Audio By Carbonatix
Maybe you’ve seen the ads: On Wednesday we’re co-sponsoring a special screening of Gasland at the Texas Theatre, which isn’t the only movie we’re screening next week. More about that later. But Josh Fox’s Oscar-nominated film, as you probably know, features that now-infamous scene of a Colorado man being able to light his tap water, which oil-and-gas bizzers insist has nothing whatsoever do with nearby gas drilling, no sir, unh-unh. As former Dish mayor Calvin Tillman writes, “The natural gas industry keeps stating that the flaming water in Gasland was ‘naturally occurring’ methane.”

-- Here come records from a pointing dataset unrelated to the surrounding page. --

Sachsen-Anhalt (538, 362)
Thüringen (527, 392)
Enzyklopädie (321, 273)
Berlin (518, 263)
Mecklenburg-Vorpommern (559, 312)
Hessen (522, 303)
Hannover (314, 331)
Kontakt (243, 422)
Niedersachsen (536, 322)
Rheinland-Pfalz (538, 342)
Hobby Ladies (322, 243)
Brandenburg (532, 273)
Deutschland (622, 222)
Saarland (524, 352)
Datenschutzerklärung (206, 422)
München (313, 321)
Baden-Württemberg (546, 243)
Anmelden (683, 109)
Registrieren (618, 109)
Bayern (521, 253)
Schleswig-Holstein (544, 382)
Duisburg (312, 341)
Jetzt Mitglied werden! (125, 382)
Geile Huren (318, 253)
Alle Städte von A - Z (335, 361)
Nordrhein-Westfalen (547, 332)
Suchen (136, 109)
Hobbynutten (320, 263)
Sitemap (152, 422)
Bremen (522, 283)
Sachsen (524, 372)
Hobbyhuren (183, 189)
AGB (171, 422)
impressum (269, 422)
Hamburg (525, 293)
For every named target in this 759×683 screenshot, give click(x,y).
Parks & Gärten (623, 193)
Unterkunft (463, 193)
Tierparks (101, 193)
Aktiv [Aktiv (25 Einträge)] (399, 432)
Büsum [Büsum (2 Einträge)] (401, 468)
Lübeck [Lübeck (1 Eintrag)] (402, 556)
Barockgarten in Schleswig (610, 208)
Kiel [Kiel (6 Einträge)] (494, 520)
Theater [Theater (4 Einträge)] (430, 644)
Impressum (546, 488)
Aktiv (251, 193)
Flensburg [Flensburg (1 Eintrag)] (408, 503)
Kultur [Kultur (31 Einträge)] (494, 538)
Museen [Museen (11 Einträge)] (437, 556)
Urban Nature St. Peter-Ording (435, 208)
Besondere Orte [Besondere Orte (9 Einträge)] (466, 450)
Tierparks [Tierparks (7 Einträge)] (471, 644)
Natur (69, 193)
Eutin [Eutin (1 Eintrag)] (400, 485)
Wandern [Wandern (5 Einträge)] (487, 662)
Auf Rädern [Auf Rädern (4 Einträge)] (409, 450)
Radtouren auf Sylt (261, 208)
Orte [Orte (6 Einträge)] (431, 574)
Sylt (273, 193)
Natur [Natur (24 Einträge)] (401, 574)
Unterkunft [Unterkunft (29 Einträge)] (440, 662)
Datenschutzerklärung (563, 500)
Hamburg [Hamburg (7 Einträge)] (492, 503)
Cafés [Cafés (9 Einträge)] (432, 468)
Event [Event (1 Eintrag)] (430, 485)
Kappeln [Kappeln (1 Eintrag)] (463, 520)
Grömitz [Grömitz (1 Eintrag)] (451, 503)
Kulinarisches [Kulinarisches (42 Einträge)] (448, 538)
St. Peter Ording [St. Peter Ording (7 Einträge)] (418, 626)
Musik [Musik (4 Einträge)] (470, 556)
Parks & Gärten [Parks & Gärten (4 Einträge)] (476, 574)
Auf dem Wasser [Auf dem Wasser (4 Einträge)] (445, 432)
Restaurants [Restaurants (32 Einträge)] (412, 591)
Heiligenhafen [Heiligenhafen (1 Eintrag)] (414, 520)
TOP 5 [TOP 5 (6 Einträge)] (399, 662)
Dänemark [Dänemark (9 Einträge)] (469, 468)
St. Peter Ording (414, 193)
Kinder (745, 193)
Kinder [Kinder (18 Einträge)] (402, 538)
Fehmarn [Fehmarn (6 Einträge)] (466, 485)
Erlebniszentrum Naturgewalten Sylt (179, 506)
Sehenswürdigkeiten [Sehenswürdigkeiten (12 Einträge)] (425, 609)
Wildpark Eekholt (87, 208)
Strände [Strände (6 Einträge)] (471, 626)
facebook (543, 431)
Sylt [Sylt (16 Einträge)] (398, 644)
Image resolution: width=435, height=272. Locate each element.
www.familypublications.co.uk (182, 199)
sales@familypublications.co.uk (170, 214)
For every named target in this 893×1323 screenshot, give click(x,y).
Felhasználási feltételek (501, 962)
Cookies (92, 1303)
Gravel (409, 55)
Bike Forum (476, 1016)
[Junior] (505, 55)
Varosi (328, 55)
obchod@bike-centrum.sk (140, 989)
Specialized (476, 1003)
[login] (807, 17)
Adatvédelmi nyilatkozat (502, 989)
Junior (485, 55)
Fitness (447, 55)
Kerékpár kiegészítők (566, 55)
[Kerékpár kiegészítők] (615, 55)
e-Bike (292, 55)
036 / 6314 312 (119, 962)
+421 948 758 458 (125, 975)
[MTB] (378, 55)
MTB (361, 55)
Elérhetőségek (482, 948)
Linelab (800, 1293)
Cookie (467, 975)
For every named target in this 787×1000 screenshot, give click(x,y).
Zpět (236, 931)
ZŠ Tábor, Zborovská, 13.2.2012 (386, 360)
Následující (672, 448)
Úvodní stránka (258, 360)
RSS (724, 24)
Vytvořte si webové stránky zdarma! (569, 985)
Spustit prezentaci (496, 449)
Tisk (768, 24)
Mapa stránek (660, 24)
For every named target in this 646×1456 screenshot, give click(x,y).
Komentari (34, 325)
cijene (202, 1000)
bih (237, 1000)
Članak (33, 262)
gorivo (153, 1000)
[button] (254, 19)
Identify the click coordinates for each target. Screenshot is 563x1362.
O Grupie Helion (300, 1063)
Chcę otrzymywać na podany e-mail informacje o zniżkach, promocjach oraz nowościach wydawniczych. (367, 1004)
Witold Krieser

Tillman, of course, doesn’t buy it — and neither do Steven and Shyla Lipsky, a Weatherford couple who, in 2004, bought 7.5 acres in Weatherford and spent the next five years and $4.5 million building their “dream home” in Parker County. But in 2010, they say, they discovered their well water was flammable — due, they insist in legal docs filed earlier this week in Parker County District Court, to Range Production Company’s fracking nearby. That, they say, wasn’t part of the deal: They insist Silverado on the Brazos Development Co. told them a decade ago no oil or gas drilling would be allowed near the development. Only … not so much.
The couple’s Dallas and Fort Worth attorneys issued this release concerning the lawsuit against Range and Silverado on the Brazos earlier this week; it says the couple has “discovered that their well water contained benzene, toluene, ethane and a large amount of methane gas [and] due to the large amount of methane present, the well is no longer usable.” Courthouse News has the docs, in which the couple’s asking for $6.5 million.
Of course, the Environmental Protection Agency is already suing Range over water contamination from gas drilling in the Barnett Shale in Parker and Hood County.